Robert J. Dole (born 1923) of Kansas represented that state in the Senate from 1968 until 1996. He served as Republican National Committee chair under President Richard Nixon and was Gerald Ford's running mate in 1976. As Senate majority leader during the second administration of President Ronald Reagan and again from 1994 to 1996, Dole was an articulate spokesperson for Republican policies. Dole won the Republican presidential nomination in 1996, but lost the general election to the incumbent president, Bill Clinton.

Born in a one bedroom home in the small Kansas town of Russell on July 22, 1923, Robert J. Dole knew the hard scrabble life of Plains states' folks at first hand. Doran, his father, ran a grain elevator while his mother, Tina (Talbott), sold sewing machines. Dole and his three siblings grew up in a larger, more comfortable home than he had been born in, but his parents rented the upper floor to earn extra income.
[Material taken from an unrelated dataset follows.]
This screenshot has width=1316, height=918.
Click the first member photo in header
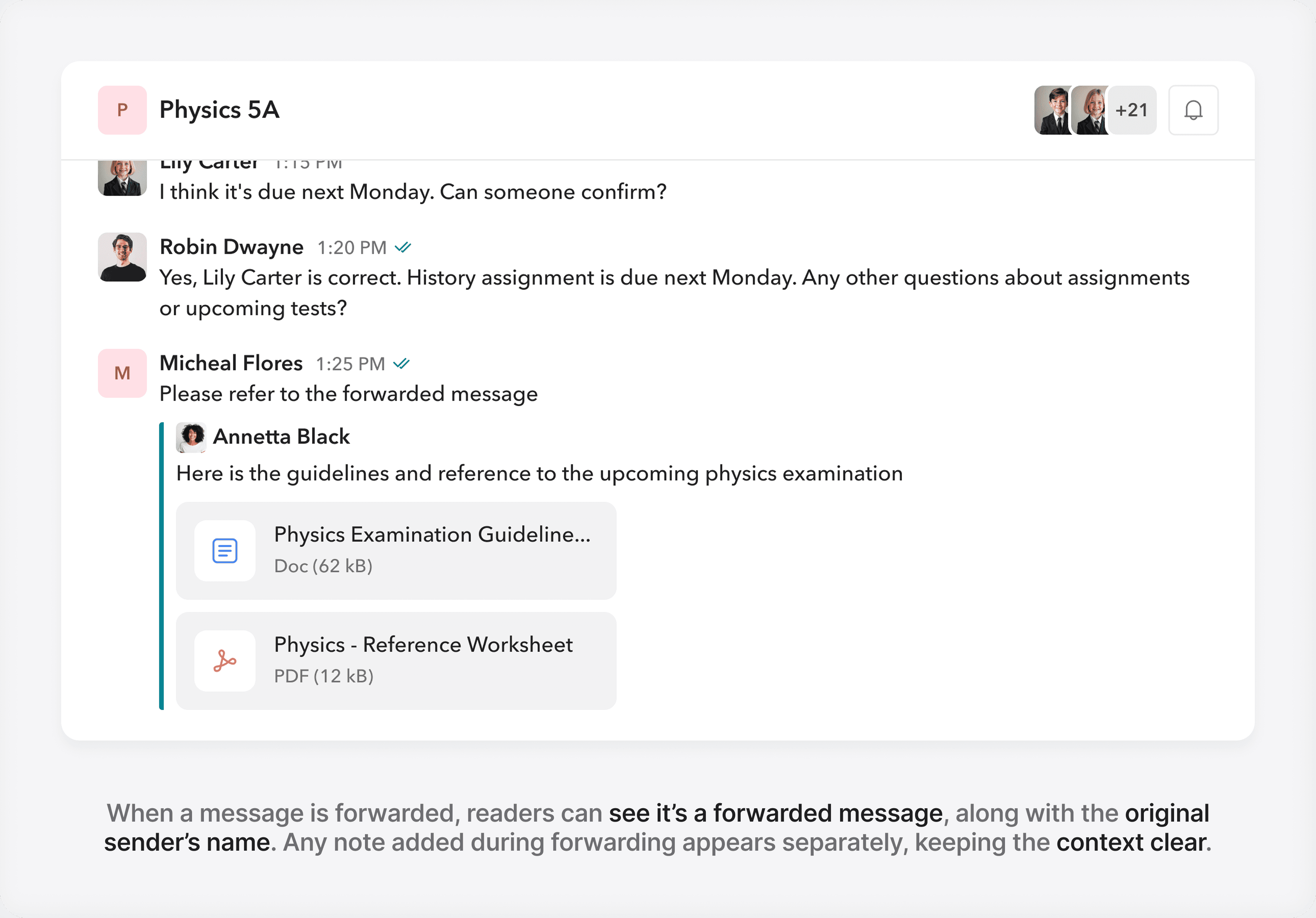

His childhood was the commonplace one of a farmtown boy: Methodist church meetings, Boy Scouts, public schools, a strict loving home life, and a penchant for work. An honor secondary school student, Dole was extremely ambitious, at one time entertaining the dream of medical school. He had a passion for sports and won letters in running, football, and basketball. At the University of Kansas (Lawrence) he enrolled in a pre-med course and continued his athletics, becoming a star quarter-miler.

Life Threatened in War

In 1943, Dole's studies were interrupted by World War II and he began training in various military specialties at schools around the country, completing his training as an infantry second lieutenant at Fort Benning (Georgia) Officer Candidate School. Assigned as a platoon leader to the 10th Mountain Division in Italy in early 1945, he saw action against German units in March. A month later—on April 14, 1945—he received a wound which kept him hospitalized for more than three years and left him with a permanently disabled right arm.

For a while there was no guarantee he would live, since the shell hit his shoulder and spine, paralyzing all his limbs. When the European war ended less than four weeks after he was injured, Dole's private war with deadly infection, experimental drugs, grueling therapy, and many operations had just begun. These tested his spirit and courage deeply and sharpened two qualities which characterized him later: optimism and tenacity.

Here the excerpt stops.